= Justice Sunday =

Justice Sunday was a series of religious conferences organized by the Family Research Council, founded by James Dobson and headed by Tony Perkins, and Dobson's Focus on the Family organizations. According to FRC, the purpose of the events was to "request an end to filibusters of judicial nominees that were based, at least in part, on the nominees' religious views or imputed inability to decide cases on the basis of the law regardless of their beliefs."
Three such conferences were held. Perkins and Dobson have been present as speakers at all events, and some conservative politicians, including Zell Miller, Tom DeLay and Bill Frist have also made appearances.

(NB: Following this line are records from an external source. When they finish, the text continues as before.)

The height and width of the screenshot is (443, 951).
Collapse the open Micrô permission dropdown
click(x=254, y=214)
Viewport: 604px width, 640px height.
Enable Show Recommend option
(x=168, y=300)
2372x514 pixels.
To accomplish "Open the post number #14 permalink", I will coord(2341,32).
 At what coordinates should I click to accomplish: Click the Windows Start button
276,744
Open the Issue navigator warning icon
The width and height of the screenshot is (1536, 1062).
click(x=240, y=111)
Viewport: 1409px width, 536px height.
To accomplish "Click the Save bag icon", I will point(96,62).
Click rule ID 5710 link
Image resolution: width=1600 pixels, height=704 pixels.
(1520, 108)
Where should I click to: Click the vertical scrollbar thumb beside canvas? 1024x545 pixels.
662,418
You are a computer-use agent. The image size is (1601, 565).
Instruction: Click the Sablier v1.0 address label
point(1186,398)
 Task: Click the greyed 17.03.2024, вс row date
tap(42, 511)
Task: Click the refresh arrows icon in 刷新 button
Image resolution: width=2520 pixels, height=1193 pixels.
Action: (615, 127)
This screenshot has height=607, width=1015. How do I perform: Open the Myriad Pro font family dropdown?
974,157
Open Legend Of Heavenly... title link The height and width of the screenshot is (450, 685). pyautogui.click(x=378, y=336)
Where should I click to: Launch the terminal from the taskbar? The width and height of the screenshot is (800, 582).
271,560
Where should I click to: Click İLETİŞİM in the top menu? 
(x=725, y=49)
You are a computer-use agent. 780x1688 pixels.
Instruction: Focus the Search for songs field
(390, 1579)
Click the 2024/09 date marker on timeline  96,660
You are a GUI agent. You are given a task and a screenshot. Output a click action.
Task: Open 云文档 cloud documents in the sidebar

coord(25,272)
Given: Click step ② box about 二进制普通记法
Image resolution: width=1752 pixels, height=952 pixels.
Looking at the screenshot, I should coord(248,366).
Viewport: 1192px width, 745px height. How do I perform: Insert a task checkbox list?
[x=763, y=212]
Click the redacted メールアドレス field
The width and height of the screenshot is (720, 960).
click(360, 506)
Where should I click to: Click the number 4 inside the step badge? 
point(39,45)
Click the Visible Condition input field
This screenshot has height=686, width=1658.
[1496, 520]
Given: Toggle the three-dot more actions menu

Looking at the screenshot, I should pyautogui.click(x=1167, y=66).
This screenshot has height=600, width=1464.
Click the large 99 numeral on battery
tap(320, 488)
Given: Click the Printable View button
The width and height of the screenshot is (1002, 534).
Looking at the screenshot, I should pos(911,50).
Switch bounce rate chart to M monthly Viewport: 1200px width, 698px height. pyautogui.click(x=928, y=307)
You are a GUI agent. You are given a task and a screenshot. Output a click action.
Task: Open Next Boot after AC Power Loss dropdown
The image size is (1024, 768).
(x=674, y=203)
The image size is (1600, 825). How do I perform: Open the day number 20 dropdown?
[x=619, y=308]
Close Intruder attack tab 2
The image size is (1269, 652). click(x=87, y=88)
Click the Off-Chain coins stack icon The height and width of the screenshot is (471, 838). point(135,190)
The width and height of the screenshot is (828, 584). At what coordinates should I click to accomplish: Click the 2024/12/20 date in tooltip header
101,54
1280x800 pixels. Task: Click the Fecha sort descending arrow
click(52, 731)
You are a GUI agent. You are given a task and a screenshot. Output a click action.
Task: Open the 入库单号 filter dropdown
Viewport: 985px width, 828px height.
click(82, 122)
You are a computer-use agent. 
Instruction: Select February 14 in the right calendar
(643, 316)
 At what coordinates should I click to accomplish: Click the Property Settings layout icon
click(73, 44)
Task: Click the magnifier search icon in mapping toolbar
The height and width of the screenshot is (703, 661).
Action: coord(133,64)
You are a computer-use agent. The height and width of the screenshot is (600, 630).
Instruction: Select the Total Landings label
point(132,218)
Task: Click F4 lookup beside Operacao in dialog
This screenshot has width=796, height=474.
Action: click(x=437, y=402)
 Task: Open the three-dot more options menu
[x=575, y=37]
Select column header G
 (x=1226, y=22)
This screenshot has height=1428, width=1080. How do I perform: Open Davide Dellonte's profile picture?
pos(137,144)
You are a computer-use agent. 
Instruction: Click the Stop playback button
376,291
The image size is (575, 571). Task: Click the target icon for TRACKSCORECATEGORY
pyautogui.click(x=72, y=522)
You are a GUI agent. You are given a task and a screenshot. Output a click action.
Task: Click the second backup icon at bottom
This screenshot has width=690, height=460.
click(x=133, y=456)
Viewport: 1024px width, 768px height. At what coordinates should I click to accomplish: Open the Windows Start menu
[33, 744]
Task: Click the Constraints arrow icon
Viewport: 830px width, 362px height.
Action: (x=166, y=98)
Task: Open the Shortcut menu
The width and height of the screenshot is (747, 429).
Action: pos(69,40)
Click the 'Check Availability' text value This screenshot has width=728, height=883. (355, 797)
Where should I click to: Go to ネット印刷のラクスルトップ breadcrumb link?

==Justice Sunday: April 24, 2005==
The first Justice Sunday, subtitled "Stopping the Filibuster Against People of Faith," was organized primarily to protest a perceived bias on the part of the Federal Judiciary of the United States. The organizers hoped to provoke large numbers of evangelical Christians to place pressure on U.S. Senators to bring an end to the filibuster of nominees to the Federal Judiciary made by President George W. Bush. Their web site featured a letter dated April 20, 2005, four days before the event took place, which sought to assuage churches' fears of challenges to their tax-exempt status under laws prohibiting political activity by tax-exempt churches . The two sponsoring organizations did not choose to sponsor the program directly, but did so through their legally separate lobbying organizations FRC Action and Focus on the Family Action .

The nationally televised event took place at Highview Baptist Church in Louisville, Kentucky. The program featured James Dobson, R. Albert Mohler, Jr., Watergate-convicted criminal-turned-evangelical Charles Colson and, via videotape, Republican U.S. Senate Majority Leader Bill Frist.

The organizers of the event were criticized for holding this event, dubbed "Just-us Sunday" by some critics. Some felt that this was an attempt to demonize opponents of conservatives as being against religion; others felt that this was an attempt to politicize religion. Still others felt that this was an attempt to undermine the independence of the Federal Judiciary. Among those opposed to the event were a number of religious leaders from a wide spectrum of faiths — including Catholic, Jewish, Protestant, and Eastern Orthodox leaders.

An equally successful counter rally was held at Central Presbyterian Church in Louisville, KY called "Social Justice Sunday." Here, speakers such as Jim Wallis reaffirmed their support of the United States Justice System towards people of faith. Furthermore, they voiced their opinions that the actions at Highview Baptist Church did not speak for them.

==Justice Sunday II: August 14, 2005==
A sequel to the first Justice Sunday, subtitled "God Save the United States and this Honorable Court" event was held on August 14, 2005 in Nashville, Tennessee. Conspicuously absent from the event was U. S. Senate Majority Leader Bill Frist, who had recently drawn fire for departing from U. S. President George W. Bush's policy on stem cell research.

Speakers included Tony Perkins, James Dobson, Robert H. Bork, Tom DeLay, Zell Miller, Chuck Colson, Phyllis Schlafly, William A. Donohue, Harry R. Jackson, Jr., and Dr. Jerry Sutton.

==Justice Sunday III: January 8, 2006==
A third Justice Sunday event, subtitled "Proclaim Liberty Throughout the Land" took place January 8, 2006, the day before Samuel Alito's confirmation hearings for the Supreme Court began. The event took place in Philadelphia, Pennsylvania at the Greater Exodus Baptist Church.

Greater Exodus is led by Pastor Herbert H. Lusk, II. Lusk explains his reasoning by saying, that he wants the government to "appoint people to the justice system
that would be attentive to the needs I care about - stopping same-sex marriage, assisted suicide and abortions for minors and supporting prayer and Christmas celebrations in school."

James Dobson, Tony Perkins and Jerry Falwell took part as speakers, as well as Alveda King and Rick Santorum. Members from the local community and various organizations including Planned Parenthood and The World Can't Wait stood outside and protested the event.